Chrom didn't stare at the wicked flames around him. Flames filled with nothing but misery and hate. The same flames that blew everything away from him, carving away the rain and dirt and storm as they willed themselves to roar towards the sky.
Chrom didn't know what was happening, nor recognized it. No, it was safe to say he had stopped thinking entirely. All he thought was to set his sights on the center of attention for blackened, blue flames.
The priestly man who's smile faded as he saw the flames again.
But what's worse, but nowhere near as worse than all that happened that day, that man recognized what that meant for him. Like a worm refusing to die, a person only interested in himself only knew one thing to do in this situation. It wasn't to serve his liege and kingdom, or aid and guide the next line of royalty. Not even a higher power was enough for him.
It was all an excuse at this point.
That person had stopped caring about anything less than his own survival.
So he ran. Before the flames could snatch him up again. Flames that swelled with willful rage.
...From there, the rain bore down on the village, crackling continuously by the millions of raindrops falling.
"Chrom! Iris! Iri—!"
Lucina, the retainer to a mother and her children whom she loved as they were her own, arrived on the scene of the ruined fountain beaten down by overflowing water. Her huntress's bow in hand, she stomped through splashing water to reach whomever was there.
She found the two girls, barely conscious as they held onto the beat and worn child and shook both his shoulders.
She found the knight, who seemed to have held some heart enough to turn on his employers a little too late.
She found the mother, beloved and forever in their hearts, having left behind the ones she loved.

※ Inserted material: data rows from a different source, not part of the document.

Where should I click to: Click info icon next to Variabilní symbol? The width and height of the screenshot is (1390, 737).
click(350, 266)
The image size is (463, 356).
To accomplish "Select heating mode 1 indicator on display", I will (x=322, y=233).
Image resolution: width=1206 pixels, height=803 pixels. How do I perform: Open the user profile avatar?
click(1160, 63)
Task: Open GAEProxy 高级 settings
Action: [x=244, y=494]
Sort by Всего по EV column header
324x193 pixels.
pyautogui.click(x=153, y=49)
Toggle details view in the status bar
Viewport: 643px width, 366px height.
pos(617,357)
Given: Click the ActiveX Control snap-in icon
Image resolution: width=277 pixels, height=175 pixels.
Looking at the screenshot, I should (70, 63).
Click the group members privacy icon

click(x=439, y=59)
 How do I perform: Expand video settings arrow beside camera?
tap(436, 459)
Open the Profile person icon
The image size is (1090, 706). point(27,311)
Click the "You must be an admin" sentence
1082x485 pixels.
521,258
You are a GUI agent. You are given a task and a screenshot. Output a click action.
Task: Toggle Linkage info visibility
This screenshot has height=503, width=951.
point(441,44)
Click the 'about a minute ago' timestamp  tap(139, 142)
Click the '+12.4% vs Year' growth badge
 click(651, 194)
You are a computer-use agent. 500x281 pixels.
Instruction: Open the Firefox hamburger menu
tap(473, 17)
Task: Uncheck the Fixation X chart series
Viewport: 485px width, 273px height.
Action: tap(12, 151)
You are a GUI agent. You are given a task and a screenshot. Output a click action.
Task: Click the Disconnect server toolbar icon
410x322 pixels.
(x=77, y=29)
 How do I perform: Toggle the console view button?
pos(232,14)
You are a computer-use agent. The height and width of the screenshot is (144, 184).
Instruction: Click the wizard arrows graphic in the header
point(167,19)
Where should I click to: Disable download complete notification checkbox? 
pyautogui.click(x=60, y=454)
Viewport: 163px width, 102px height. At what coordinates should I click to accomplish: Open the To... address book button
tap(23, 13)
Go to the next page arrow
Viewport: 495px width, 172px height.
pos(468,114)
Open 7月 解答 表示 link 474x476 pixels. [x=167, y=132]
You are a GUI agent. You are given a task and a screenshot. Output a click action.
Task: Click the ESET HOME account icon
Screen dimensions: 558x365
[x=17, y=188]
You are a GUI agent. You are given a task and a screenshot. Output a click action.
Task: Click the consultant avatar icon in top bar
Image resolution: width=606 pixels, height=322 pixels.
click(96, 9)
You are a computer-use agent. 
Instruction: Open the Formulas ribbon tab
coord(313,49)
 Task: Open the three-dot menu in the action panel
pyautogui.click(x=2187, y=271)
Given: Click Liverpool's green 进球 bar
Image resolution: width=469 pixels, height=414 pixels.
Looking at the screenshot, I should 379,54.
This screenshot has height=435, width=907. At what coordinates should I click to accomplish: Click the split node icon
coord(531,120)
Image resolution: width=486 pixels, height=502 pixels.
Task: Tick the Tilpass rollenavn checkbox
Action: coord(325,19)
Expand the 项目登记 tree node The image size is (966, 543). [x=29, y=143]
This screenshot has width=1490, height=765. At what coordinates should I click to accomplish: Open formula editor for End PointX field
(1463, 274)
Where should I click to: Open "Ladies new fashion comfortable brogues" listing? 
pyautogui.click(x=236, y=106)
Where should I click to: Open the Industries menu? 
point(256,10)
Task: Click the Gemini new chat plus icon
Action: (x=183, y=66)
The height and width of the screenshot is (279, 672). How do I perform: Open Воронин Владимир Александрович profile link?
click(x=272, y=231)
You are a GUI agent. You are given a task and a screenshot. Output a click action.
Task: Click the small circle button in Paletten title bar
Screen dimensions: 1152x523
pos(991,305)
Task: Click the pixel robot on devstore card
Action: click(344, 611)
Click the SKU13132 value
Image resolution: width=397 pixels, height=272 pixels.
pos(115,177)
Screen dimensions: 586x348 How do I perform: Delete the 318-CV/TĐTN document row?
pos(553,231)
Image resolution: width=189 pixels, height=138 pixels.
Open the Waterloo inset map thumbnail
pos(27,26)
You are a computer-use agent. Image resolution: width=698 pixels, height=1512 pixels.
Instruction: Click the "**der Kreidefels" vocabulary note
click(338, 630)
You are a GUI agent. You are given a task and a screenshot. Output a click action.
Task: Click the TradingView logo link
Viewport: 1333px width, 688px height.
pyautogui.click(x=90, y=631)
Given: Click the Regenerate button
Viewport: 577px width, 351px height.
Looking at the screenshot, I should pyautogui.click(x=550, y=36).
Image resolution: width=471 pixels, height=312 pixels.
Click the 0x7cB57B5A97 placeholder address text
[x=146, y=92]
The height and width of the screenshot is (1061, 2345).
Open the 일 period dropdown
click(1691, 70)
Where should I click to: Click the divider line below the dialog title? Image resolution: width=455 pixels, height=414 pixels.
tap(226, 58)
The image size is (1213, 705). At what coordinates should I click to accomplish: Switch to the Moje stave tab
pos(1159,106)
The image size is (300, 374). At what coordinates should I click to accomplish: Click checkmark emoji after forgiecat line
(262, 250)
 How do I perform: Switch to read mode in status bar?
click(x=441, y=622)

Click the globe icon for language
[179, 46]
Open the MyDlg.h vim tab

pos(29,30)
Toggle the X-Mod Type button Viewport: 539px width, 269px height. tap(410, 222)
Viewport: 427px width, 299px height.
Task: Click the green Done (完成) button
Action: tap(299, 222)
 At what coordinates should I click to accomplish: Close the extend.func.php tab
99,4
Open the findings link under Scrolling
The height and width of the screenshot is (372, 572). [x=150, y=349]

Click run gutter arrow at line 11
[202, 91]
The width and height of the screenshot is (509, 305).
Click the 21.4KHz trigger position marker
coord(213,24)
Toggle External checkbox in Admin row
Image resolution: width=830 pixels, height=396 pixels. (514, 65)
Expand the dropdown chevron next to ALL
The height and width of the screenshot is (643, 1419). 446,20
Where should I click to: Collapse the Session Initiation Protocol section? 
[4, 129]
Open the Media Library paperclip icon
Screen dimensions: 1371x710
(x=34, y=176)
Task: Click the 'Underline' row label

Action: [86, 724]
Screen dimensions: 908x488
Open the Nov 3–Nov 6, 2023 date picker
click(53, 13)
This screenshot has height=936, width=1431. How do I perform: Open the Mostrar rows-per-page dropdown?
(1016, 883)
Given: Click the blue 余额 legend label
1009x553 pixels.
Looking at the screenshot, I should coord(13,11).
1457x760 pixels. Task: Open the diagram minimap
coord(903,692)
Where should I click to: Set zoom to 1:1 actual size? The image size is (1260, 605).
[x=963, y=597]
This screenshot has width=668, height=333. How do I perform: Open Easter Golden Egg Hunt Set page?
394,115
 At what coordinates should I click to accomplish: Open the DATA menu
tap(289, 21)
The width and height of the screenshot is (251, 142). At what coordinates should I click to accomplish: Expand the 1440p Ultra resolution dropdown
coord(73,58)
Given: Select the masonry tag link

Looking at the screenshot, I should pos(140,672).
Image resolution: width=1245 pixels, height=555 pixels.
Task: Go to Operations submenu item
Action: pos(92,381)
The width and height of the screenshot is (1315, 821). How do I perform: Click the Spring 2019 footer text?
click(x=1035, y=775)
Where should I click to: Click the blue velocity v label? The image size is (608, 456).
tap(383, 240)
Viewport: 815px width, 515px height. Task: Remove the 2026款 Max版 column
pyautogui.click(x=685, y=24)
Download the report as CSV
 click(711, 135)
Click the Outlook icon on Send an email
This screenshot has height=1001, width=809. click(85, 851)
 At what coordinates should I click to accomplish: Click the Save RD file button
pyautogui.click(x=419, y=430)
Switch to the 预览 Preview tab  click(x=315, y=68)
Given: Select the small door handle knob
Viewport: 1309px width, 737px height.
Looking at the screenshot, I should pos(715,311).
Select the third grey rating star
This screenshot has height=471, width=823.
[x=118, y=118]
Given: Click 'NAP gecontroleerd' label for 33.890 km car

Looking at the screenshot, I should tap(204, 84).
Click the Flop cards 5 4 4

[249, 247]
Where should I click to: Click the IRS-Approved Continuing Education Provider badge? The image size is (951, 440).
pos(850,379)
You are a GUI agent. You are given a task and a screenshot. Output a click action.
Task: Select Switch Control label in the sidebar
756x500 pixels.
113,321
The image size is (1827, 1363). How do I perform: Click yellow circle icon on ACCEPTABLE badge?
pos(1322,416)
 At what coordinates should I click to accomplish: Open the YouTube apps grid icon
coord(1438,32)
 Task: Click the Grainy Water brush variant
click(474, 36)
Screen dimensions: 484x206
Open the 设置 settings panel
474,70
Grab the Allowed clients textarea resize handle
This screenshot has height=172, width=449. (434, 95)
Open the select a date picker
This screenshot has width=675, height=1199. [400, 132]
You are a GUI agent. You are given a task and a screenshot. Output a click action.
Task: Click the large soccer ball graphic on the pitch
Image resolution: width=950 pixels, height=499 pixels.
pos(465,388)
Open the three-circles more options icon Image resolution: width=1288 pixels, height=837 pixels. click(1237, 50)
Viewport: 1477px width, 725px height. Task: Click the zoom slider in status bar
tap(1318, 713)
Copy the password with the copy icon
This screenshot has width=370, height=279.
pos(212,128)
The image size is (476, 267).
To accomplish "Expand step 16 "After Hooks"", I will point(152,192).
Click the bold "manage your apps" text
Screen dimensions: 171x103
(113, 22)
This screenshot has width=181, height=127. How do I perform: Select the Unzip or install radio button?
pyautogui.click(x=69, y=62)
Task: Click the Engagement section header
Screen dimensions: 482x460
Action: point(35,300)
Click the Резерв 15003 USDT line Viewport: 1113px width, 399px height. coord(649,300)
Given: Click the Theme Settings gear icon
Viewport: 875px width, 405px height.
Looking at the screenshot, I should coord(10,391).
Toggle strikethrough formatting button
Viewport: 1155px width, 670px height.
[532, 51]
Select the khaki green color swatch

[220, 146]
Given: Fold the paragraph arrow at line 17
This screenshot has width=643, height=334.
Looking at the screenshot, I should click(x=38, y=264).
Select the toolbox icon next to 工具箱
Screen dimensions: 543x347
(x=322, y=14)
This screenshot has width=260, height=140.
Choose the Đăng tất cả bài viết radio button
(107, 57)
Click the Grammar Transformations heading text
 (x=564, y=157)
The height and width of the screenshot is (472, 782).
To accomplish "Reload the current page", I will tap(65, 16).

And she found the boy, smoldering flame in the hand burning limp yet unending under the rain.
…There were some other things that day.
The mother and her allies were able to rescue most, if not all, of the innocents of the village that day.
And Pheros was able to be saved thanks to the help of her son and the best friend of his.
The priestly man who had vanished had soon reappeared sometime after. Presenting himself as a kind, gentle man, he would continue living as part of the lives of the trio of kids. It was all a farce, of course. The only reason he had survived since then was that he was able to keep himself unrecognizable to the ones who saw him that day. And he kept extra careful to avoid the one who had nearly took his life and would've if the connection was ever made. He went so far as to avoid his magic techniques, just to keep from being caught by the familiar sights. Even when war was to come to him.
And Chrom and his family was taken from the village, gone from their friends, their family, and their mother.
Made to be the daughters and son of the Hallowed Savior.
...And as the young man, who was only really a teenager that just reached his own adulthood, slept in a palace that wasn't his home, in a bed that wasn't his bed, the rain fell down against the window, light rumbles whirring against the ground outside.
As the boy laid his head down in the empty, dim room, one light shined over him.
Just one star-like light. The light of one who could really only be described with love and regret peered out from the window.
Sitting down on the table beside the bed, the star's light stared down at him. Together in the empty room.